─── GIVEN RECORDS ───
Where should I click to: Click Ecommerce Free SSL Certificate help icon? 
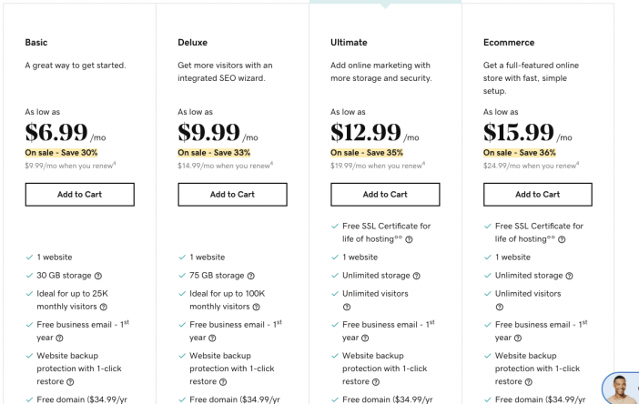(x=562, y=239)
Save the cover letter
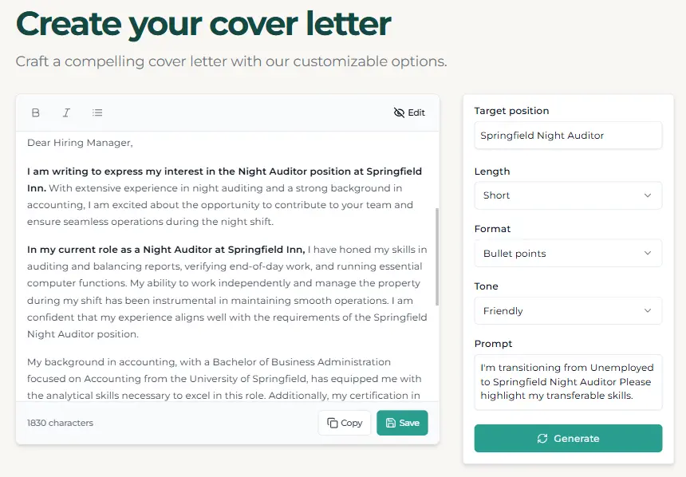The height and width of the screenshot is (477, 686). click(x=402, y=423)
───
─── GIVEN RECORDS ───
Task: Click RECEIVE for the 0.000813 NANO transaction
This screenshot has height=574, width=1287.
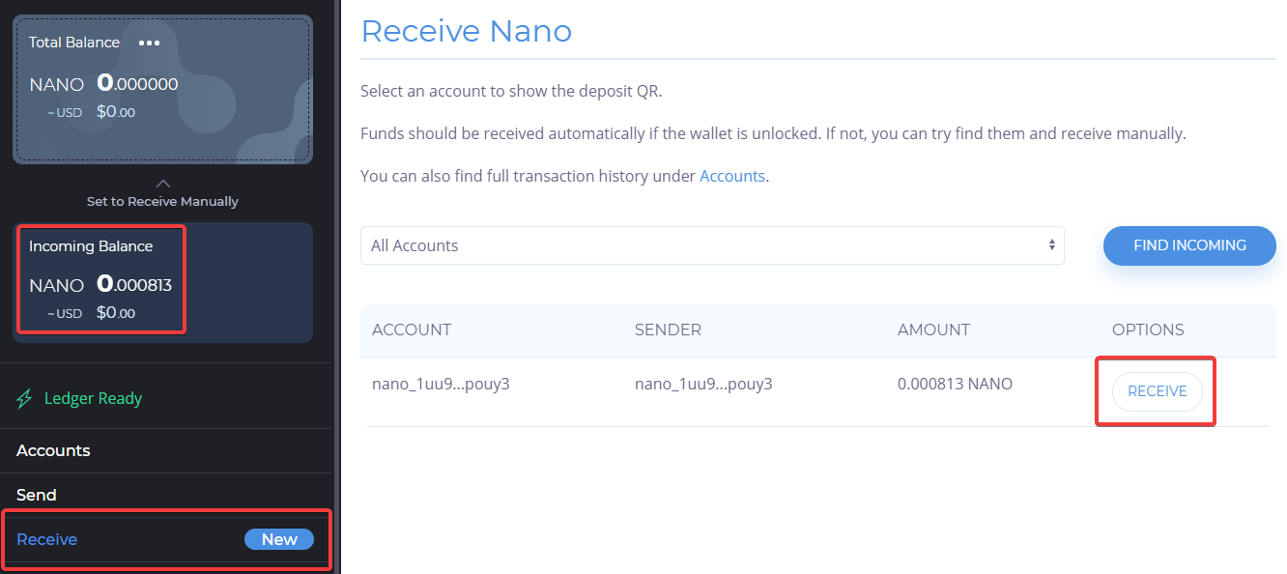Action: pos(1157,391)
───
─── GIVEN RECORDS ───
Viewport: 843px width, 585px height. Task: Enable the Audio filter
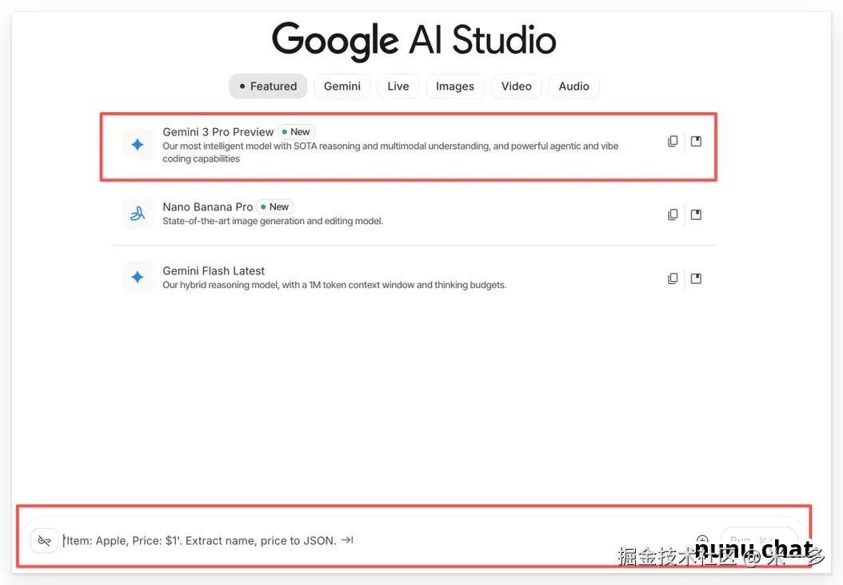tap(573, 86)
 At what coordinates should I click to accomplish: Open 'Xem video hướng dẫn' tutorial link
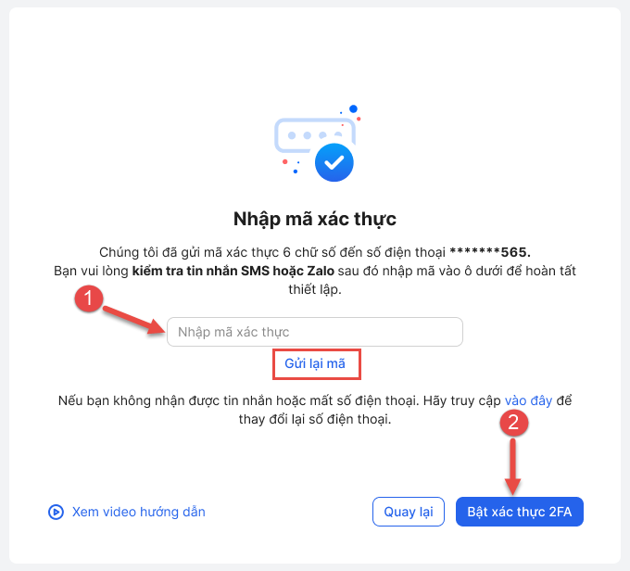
───
TASK ITEM
Leave out every picture, and copy exactly the lines above starting at the one holding "Viewport: 843px width, 585px" and ending at the one holding "At what coordinates", no more and no less.

ANSWER AREA
Viewport: 843px width, 585px height. Task: Enable the Audio filter
tap(573, 86)
 At what coordinates should I click to accomplish: Open 'Xem video hướng dẫn' tutorial link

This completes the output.